* Exercise requirements:
- a) Summarize the piece on beards in two sentences.
- b) Transcribe the stretch of the piece on beards from "When I was a" through "his Sistine Chapel.".

----- Excerpt provided

Once again, the prickly subject of beards has arisen and, if popular media is to be believed, male facial foliage is once again in the ascendency.

When I was a kiddie back in the 1950s, I cannot recall any grown-up who had a beard. In fact, the first person I ever saw with a beard was Jesus whose lovely painting adorned the walls of my Sunday School. Indeed, God himself had Santa-like plumage if we can believe the bearded Michelangelo and his Sistine Chapel.

The biblical film epics always portray the great heroes with beards – be they Charlton Heston’s Moses to Russell Crowe’s Noah. This is understandable as they didn’t have electric razors back then or even shaving cream although I have always suspected that beards can cover a multitude of chins.

I’ve never had a beard – I once tried growing a moustache back in the 1970s but it looked like a dead insect on my upper lip and people fell around laughing.

----------
----- Supplied data

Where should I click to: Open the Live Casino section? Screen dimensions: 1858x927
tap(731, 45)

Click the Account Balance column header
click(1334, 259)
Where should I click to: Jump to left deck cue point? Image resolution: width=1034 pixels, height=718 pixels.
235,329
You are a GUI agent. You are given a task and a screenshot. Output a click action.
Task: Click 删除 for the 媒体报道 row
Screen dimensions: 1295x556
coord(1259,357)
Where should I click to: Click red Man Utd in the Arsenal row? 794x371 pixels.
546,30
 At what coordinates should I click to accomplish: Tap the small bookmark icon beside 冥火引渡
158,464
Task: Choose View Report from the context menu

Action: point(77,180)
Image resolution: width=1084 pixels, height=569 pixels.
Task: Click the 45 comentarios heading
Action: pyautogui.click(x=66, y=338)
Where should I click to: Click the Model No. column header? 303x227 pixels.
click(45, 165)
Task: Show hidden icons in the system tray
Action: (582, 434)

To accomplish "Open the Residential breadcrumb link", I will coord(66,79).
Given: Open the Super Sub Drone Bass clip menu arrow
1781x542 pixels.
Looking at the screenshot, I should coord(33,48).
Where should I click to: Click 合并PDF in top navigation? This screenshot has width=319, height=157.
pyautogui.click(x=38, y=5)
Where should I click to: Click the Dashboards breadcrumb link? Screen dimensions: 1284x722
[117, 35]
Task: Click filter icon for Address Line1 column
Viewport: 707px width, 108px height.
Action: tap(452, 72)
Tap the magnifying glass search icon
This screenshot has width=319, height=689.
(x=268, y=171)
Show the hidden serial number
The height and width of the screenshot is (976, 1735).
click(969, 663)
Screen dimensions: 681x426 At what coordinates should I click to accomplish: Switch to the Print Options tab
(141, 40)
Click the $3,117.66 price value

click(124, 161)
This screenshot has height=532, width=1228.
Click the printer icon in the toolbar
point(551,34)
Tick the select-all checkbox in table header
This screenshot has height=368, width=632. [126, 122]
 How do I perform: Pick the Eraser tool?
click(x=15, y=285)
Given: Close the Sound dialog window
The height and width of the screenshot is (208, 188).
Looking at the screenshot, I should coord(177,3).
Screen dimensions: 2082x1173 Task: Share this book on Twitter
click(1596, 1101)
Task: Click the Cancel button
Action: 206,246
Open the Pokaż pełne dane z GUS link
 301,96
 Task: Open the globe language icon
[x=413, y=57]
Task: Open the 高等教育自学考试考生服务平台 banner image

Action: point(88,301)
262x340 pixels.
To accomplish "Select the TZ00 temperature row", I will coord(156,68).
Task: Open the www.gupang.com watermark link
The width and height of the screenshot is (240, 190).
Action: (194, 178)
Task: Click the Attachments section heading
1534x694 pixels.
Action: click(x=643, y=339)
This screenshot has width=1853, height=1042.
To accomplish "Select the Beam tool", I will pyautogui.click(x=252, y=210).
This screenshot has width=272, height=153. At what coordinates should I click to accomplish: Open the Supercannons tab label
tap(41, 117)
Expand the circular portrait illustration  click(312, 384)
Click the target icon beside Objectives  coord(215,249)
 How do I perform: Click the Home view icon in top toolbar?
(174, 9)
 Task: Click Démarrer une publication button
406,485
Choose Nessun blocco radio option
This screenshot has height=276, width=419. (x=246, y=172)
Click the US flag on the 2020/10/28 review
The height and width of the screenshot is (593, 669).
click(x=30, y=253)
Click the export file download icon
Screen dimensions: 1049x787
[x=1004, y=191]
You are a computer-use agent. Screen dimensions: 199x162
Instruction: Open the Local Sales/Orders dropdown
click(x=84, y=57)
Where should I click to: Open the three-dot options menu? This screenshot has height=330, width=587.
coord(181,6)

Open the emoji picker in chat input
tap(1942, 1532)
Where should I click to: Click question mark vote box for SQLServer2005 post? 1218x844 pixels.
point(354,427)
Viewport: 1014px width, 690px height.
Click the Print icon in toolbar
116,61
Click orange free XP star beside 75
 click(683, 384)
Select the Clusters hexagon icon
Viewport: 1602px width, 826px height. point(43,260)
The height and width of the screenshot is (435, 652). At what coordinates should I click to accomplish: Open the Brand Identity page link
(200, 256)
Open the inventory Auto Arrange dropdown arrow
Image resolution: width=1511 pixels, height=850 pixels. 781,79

----------

* Exercise results:
- a) Popular media suggests beards are again on the rise, though the writer recalls no bearded grown-ups from a 1950s childhood apart from depictions of Jesus and God. Biblical film epics always give their heroes beards, and the writer, who has never had one, once grew a 1970s moustache that looked like a dead insect and made people laugh.

- b)
When I was a kiddie back in the 1950s, I cannot recall any grown-up who had a beard. In fact, the first person I ever saw with a beard was Jesus whose lovely painting adorned the walls of my Sunday School. Indeed, God himself had Santa-like plumage if we can believe the bearded Michelangelo and his Sistine Chapel.